## Exercise goal
Make a verbatim copy of all the records.

Stored data:
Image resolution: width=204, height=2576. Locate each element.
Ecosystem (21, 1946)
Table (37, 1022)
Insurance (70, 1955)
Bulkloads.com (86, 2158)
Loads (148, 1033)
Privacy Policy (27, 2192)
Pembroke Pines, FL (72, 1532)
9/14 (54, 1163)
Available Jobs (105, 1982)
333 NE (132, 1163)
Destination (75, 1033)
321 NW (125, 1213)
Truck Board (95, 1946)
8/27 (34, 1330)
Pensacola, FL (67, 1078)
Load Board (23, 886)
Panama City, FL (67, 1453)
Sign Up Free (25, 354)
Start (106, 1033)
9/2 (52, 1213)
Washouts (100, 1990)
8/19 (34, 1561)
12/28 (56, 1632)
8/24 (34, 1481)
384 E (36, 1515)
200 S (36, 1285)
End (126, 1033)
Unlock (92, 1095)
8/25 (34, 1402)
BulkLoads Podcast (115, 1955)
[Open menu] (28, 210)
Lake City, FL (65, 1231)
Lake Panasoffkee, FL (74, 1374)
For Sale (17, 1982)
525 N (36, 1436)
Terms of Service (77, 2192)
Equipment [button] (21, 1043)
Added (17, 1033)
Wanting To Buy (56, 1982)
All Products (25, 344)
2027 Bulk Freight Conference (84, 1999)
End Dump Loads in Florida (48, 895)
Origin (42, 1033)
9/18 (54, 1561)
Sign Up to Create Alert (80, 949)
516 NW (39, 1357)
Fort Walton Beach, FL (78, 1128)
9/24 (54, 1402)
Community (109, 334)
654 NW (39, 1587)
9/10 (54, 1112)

## Response area
Image resolution: width=204, height=2576. Locate each element.
Ecosystem (21, 1946)
Table (37, 1022)
Insurance (70, 1955)
Bulkloads.com (86, 2158)
Loads (148, 1033)
Privacy Policy (27, 2192)
Pembroke Pines, FL (72, 1532)
9/14 (54, 1163)
Available Jobs (105, 1982)
333 NE (132, 1163)
Destination (75, 1033)
321 NW (125, 1213)
Truck Board (95, 1946)
8/27 (34, 1330)
Pensacola, FL (67, 1078)
Load Board (23, 886)
Panama City, FL (67, 1453)
Sign Up Free (25, 354)
Start (106, 1033)
9/2 (52, 1213)
Washouts (100, 1990)
8/19 (34, 1561)
12/28 (56, 1632)
8/24 (34, 1481)
384 E (36, 1515)
200 S (36, 1285)
End (126, 1033)
Unlock (92, 1095)
8/25 (34, 1402)
BulkLoads Podcast (115, 1955)
[Open menu] (28, 210)
Lake City, FL (65, 1231)
Lake Panasoffkee, FL (74, 1374)
For Sale (17, 1982)
525 N (36, 1436)
Terms of Service (77, 2192)
Equipment [button] (21, 1043)
Added (17, 1033)
Wanting To Buy (56, 1982)
All Products (25, 344)
2027 Bulk Freight Conference (84, 1999)
End Dump Loads in Florida (48, 895)
Origin (42, 1033)
9/18 (54, 1561)
Sign Up to Create Alert (80, 949)
516 NW (39, 1357)
Fort Walton Beach, FL (78, 1128)
9/24 (54, 1402)
Community (109, 334)
654 NW (39, 1587)
9/10 (54, 1112)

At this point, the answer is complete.